The new budget calls for a cut of $84 million to Farm Bill conservation programs in 2018, with cuts ramping up each year to total $5.7 billion “saved” over the next 10 years. Trump’s budget doesn’t specify individual programs, but the budget released today by the U.S. Department of Agriculture intends to eliminate the Regional Conservation Partnership Program, including the Tricolored Blackbird Project it funds, and end new enrollment in the Conservation Stewardship Program. This would result in fewer partnerships between farmers and conservation groups, like the unprecedented, cooperative management plan for the Greater Sage-Grouse.

Cut the EPA Budget by 31 percent

As promised repeatedly on the campaign trail, Trump’s newly released budget proposes to slash the EPA. A proposed cut of 31 percent would reduce funding from $8.2 billion in 2017 to $5.7 billion in 2018. The budget doesn’t provide any detail about how he intends to cut one-third of EPA’s budget (except for a single line item: “expand use of pesticide licensing fees” by $5 million in 2018). But a draft EPA budget, leaked by the National Association of Clean Air Agencies, fills in some details.

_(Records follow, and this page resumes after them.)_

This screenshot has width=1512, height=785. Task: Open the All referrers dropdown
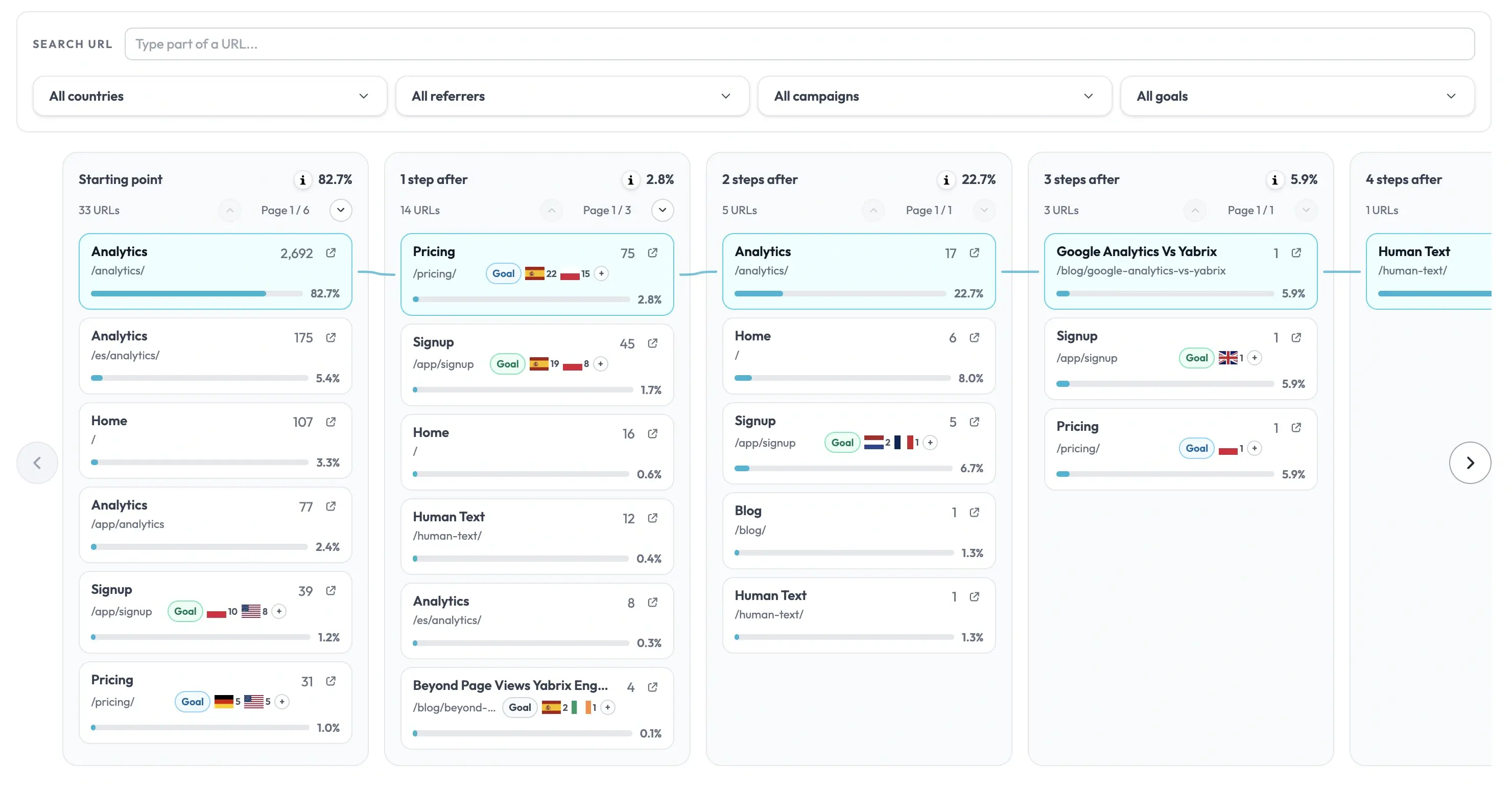click(572, 96)

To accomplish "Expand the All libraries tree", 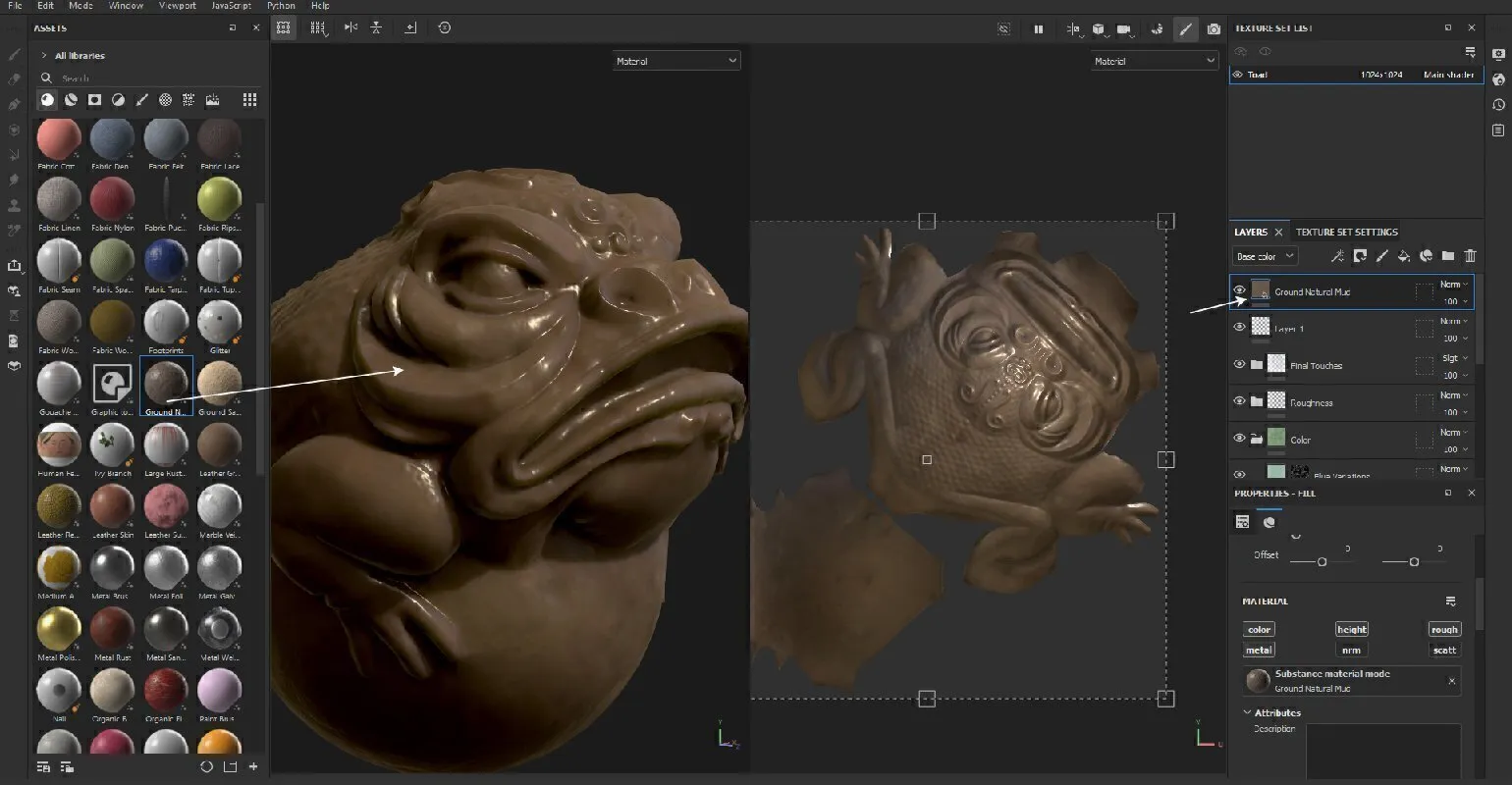I will (x=44, y=56).
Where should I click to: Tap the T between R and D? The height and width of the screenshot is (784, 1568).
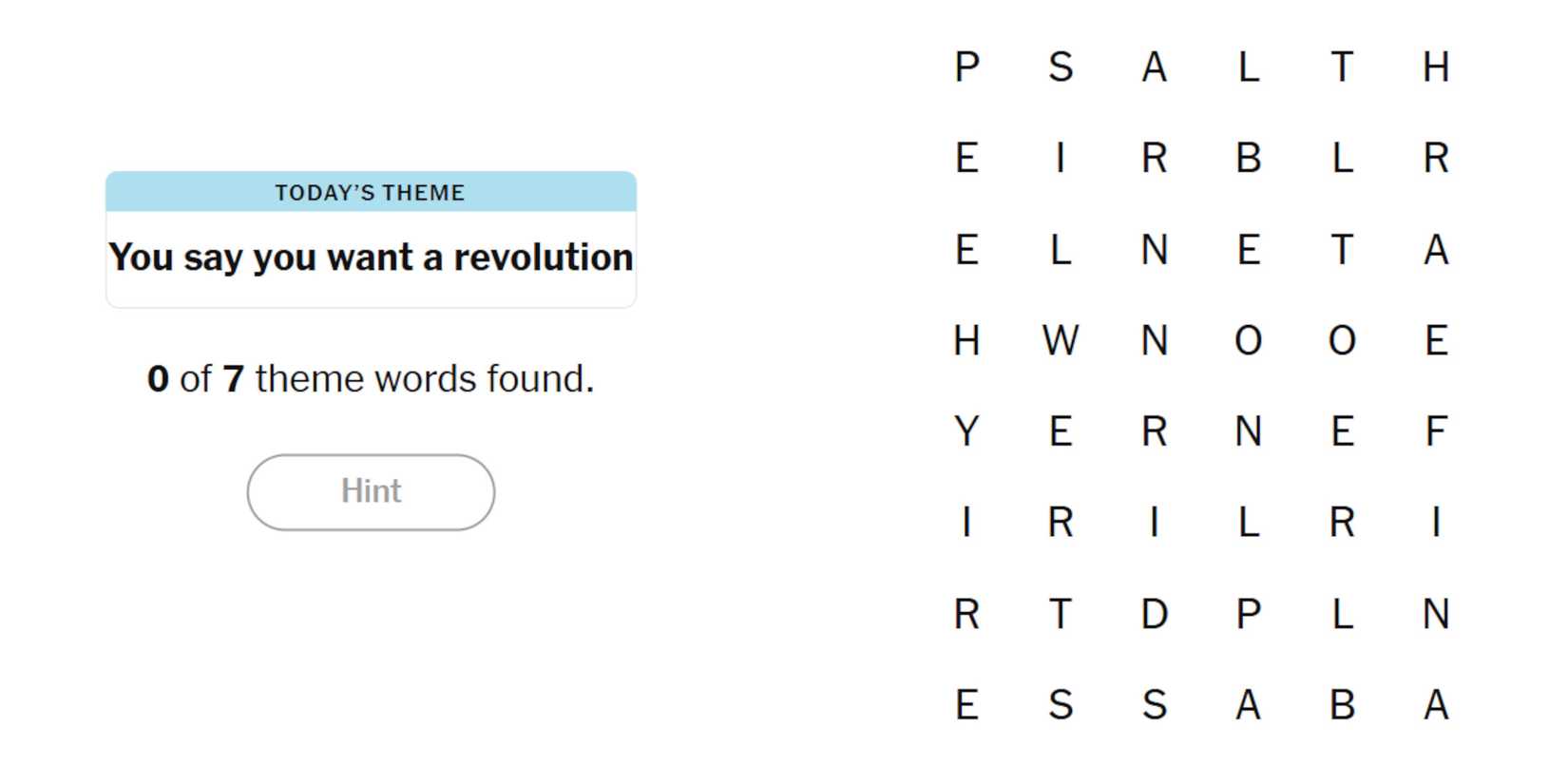[1061, 614]
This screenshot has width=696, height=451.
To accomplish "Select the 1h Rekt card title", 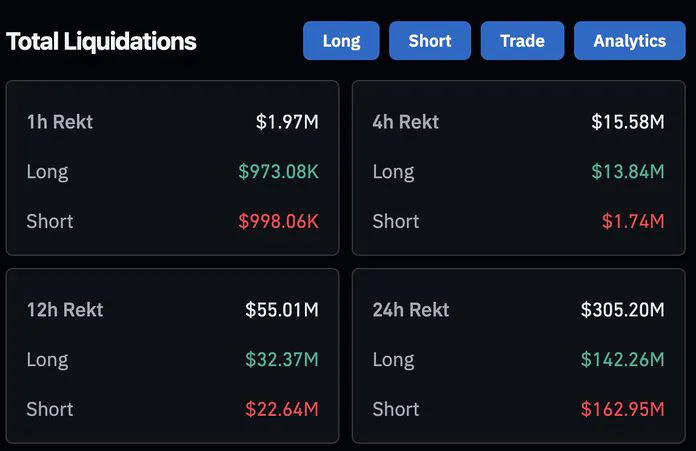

Most crucial to birds, Trump’s EPA budget would eliminate funding for geographic programs, which pay for environmental cleanup and restoration of degraded sites in the Chesapeake Bay, Great Lakes, Gulf of Mexico, and more. That comes to a total loss of $421 million in funding for these programs, which have restored tens of thousands of acres of critical bird habitats. It would also de-fund the National Estuary Program, which has protected or restored 2 million acres of estuaries since 2000. 

The leaked EPA budget also displays an alarming disdain for any programs that would prevent environmental pollution. Just a sampling: It would eliminate programs that prevent and clean up leaks from underground tanks storing oil; that minimize and recycle waste under the Resource Conservation and Recovery Act; that prevent toxic pollution and assess the risks of toxic substances, including lead and endocrine disruptors; and that provide more than $160 million in grant funding to prevent nonpoint pollution. 

Additionally, the budget proposal would do away with the Greenhouse Gas reporting program, which tracks carbon pollution from the country’s largest sources. This information is necessary to protect the more than 300 North American bird species threatened by climate change.

And those are only some of the programs that would be eliminated in their entirety (others include the environmental justice program and assistance to Alaska villages). Many more would see cuts in funding, resulting in reduced staff and capability.